Structure Generator for hierarchical document generation.
Generates document skeleton with section placeholders.
"""

import logging
import json
from typing import Dict, Any, Optional, List
from modules.datamodels.datamodelJson import jsonTemplateDocument

logger = logging.getLogger(__name__)


class StructureGenerator:
    """Generates document structure with section placeholders"""

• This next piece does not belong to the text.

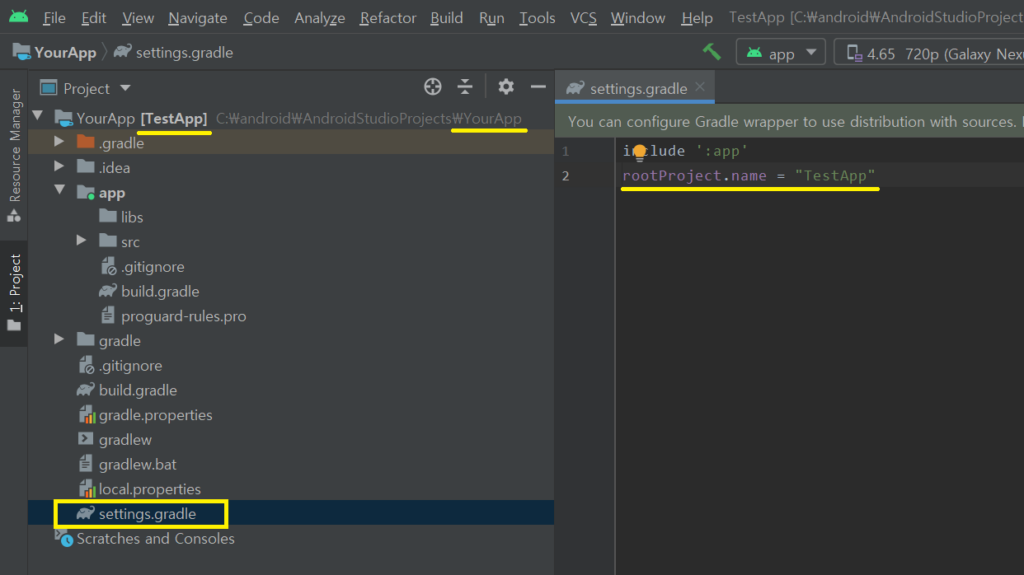This screenshot has height=575, width=1024.
Task: Click the yellow lightbulb intention icon
Action: (640, 152)
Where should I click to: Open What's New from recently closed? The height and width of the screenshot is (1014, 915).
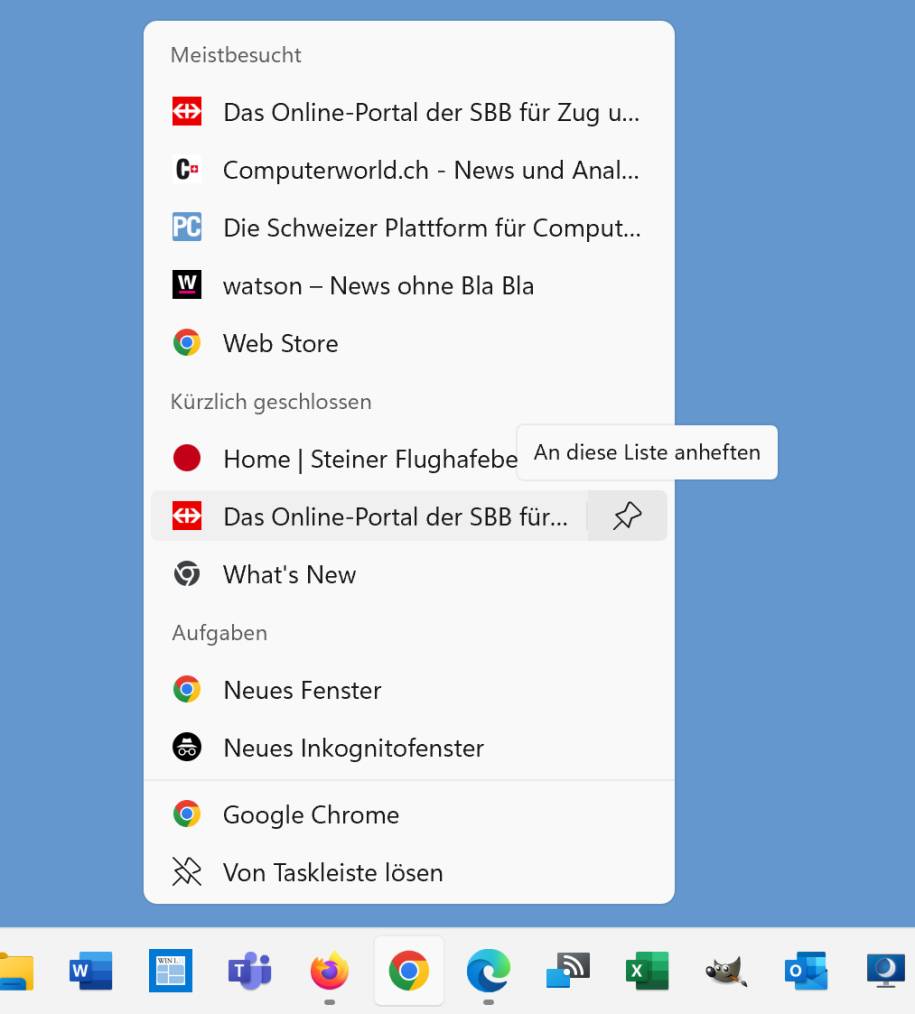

    def __init__(self, services: Any):
        self.services = services

    async def generateStructure(
        self,
        userPrompt: str,
        documentList: Optional[Any] = None,
        cachedContent: Optional[Dict[str, Any]] = None,
        contentParts: Optional[List[Any]] = None,
        maxSectionLength: int = 500,
        existingImages: Optional[List[Dict[str, Any]]] = None
    ) -> Dict[str, Any]:
        """
        Generate document structure with sections.

        Args:
            userPrompt: User's original prompt
            documentList: Optional document references
            cachedContent: Optional extracted content cache
            contentParts: Optional list of ContentParts to analyze for structure generation
            maxSectionLength: Maximum words for simple sections
            existingImages: Optional list of existing images to include

        Returns:
            Document structure with empty elements arrays and contentPartIds per section
        """
        try:
            # Create structure generation prompt
            structurePrompt = self._createStructurePrompt(
                userPrompt=userPrompt,
                cachedContent=cachedContent,
                contentParts=contentParts,
                maxSectionLength=maxSectionLength,
                existingImages=existingImages or []
            )

            # Debug: Log structure generation prompt (harmonisiert - keine Checks nötig)
            self.services.utils.writeDebugFile(
                structurePrompt,
                "document_generation_structure_prompt"
            )

            # Call AI to generate structure
            from modules.datamodels.datamodelAi import AiCallOptions, OperationTypeEnum

            options = AiCallOptions(
                operationType=OperationTypeEnum.DATA_GENERATE,
                resultFormat="json"
            )

            aiResponse = await self.services.ai.callAiContent(
                prompt=structurePrompt,
                options=options,
                outputFormat="json"
            )

            # Debug: Log structure generation response (harmonisiert - keine Checks nötig)
            self.services.utils.writeDebugFile(
                aiResponse.content if aiResponse and aiResponse.content else '',
                "document_generation_structure_response"
            )

            if not aiResponse or not aiResponse.content:
                raise ValueError("AI structure generation returned empty response")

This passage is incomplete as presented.